WORK ITEM =>
Write out exactly the lines that run from the one containing "You are a computer-use agent. The" to the end of the entries below, with both end lines included.

+++ DATA SECTION +++

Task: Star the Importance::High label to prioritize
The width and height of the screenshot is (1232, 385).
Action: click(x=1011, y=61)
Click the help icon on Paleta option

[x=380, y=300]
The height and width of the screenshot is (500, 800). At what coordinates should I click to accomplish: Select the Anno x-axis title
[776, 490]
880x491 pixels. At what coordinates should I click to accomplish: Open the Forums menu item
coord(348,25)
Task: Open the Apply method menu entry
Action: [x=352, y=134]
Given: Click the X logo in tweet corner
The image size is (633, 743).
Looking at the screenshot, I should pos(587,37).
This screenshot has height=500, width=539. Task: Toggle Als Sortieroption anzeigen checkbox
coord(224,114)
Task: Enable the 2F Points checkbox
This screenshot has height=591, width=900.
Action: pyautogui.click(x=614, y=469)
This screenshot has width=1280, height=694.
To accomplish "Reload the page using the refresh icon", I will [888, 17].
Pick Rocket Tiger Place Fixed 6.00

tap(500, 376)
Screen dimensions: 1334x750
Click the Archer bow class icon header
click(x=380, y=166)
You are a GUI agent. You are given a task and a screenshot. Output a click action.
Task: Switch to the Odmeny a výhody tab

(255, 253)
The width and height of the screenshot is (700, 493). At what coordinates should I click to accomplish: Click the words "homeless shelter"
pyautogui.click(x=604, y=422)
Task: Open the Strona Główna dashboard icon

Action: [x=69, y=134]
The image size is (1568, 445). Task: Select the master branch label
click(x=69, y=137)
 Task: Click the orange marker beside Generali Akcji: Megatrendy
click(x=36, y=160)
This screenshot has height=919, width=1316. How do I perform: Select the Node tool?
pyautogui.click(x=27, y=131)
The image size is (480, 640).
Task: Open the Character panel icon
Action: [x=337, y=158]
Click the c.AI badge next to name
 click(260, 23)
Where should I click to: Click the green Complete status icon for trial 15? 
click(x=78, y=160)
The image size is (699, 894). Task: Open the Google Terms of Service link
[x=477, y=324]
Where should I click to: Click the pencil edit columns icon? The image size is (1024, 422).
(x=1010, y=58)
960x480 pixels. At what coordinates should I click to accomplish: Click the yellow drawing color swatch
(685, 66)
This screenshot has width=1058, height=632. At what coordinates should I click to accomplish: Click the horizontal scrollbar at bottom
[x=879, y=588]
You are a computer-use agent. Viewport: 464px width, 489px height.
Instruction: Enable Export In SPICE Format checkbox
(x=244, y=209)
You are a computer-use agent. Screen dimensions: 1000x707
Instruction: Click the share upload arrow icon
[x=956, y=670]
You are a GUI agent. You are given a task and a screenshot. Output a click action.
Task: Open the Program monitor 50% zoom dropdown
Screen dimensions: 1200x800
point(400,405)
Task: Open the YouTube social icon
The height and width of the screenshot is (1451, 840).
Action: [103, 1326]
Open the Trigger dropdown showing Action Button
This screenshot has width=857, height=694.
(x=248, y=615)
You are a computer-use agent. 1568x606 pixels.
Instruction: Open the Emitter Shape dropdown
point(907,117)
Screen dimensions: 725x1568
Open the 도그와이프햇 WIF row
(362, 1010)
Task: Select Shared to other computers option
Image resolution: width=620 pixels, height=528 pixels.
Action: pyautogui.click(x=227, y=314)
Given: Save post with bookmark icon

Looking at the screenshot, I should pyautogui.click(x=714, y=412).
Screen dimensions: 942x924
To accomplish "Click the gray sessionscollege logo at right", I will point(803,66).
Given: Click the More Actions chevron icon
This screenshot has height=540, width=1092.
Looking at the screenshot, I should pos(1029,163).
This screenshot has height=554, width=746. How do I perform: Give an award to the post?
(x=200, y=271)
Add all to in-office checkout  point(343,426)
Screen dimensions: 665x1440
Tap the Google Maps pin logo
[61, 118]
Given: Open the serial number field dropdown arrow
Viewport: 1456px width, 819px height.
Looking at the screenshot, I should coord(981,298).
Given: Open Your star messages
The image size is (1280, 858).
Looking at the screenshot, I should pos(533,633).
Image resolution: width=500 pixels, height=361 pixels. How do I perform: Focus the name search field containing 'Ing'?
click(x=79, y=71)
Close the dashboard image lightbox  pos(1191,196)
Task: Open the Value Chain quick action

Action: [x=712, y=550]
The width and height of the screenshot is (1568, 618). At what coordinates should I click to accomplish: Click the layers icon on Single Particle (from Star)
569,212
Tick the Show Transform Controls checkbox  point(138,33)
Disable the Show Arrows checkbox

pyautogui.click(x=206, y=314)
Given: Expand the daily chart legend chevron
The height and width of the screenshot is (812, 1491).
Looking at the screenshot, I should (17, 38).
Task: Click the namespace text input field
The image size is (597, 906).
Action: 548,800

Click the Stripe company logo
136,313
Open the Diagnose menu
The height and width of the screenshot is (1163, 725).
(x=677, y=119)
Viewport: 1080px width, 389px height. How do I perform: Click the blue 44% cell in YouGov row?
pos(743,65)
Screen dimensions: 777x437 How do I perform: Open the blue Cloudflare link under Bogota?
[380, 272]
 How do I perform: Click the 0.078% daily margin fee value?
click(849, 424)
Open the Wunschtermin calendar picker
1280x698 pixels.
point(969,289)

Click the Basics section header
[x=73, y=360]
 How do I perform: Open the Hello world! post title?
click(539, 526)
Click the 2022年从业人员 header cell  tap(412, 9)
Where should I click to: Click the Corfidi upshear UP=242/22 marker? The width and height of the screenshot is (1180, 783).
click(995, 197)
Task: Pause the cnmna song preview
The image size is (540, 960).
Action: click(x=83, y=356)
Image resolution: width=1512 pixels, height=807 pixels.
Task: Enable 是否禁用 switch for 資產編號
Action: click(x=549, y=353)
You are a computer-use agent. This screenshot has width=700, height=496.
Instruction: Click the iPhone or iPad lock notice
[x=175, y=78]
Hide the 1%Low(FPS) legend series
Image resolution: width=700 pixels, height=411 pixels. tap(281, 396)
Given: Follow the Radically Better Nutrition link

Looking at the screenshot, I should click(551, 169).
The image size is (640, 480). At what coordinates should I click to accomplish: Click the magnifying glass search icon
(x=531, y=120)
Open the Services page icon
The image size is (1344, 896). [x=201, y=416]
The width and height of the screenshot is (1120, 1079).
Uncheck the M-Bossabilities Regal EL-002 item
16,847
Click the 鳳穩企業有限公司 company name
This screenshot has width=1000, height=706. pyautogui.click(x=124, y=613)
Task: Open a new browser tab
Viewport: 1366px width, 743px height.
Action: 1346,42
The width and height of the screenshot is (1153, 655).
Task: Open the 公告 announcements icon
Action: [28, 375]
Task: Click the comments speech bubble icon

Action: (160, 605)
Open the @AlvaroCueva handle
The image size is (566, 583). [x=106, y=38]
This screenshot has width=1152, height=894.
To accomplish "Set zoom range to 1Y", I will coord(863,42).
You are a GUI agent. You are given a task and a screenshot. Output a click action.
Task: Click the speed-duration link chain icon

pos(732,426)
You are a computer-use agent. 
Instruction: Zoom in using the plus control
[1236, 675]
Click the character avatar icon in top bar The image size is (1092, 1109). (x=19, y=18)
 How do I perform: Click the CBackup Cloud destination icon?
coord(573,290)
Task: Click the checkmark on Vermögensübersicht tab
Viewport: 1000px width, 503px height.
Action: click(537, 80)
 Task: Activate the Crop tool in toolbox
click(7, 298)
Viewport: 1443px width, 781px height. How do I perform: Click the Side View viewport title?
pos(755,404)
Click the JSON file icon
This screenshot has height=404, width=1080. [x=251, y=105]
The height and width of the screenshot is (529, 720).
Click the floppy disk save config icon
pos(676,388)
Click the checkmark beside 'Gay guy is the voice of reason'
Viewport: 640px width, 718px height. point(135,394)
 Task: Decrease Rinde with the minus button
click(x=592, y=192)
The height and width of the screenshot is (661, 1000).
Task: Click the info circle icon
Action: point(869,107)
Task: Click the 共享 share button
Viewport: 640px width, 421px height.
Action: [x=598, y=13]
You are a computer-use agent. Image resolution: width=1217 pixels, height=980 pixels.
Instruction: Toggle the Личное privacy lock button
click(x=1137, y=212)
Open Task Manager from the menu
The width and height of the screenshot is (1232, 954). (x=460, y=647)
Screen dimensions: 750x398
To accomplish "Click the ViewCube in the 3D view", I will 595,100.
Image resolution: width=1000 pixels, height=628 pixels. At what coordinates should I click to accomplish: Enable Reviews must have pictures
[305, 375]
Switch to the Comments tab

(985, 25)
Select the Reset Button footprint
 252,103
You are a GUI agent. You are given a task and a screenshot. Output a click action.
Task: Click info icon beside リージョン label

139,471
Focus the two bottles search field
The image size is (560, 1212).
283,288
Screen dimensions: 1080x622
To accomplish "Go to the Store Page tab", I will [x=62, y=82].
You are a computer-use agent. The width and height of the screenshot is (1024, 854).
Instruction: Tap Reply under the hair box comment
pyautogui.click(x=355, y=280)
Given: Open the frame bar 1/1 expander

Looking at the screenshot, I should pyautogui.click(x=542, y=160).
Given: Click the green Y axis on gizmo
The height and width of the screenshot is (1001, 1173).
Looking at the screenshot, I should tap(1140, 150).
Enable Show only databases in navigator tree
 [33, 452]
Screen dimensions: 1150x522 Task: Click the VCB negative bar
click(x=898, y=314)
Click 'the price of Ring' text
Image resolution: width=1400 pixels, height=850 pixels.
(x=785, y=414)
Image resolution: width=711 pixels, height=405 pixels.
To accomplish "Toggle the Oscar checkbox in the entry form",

+++

OUTPUT FOR THIS EXERCISE =>
You are a computer-use agent. The width and height of the screenshot is (1024, 854).
Instruction: Tap Reply under the hair box comment
pyautogui.click(x=355, y=280)
Given: Open the frame bar 1/1 expander

Looking at the screenshot, I should pyautogui.click(x=542, y=160).
Given: Click the green Y axis on gizmo
The height and width of the screenshot is (1001, 1173).
Looking at the screenshot, I should tap(1140, 150).
Enable Show only databases in navigator tree
 [33, 452]
Screen dimensions: 1150x522 Task: Click the VCB negative bar
click(x=898, y=314)
Click 'the price of Ring' text
Image resolution: width=1400 pixels, height=850 pixels.
(x=785, y=414)
Image resolution: width=711 pixels, height=405 pixels.
To accomplish "Toggle the Oscar checkbox in the entry form",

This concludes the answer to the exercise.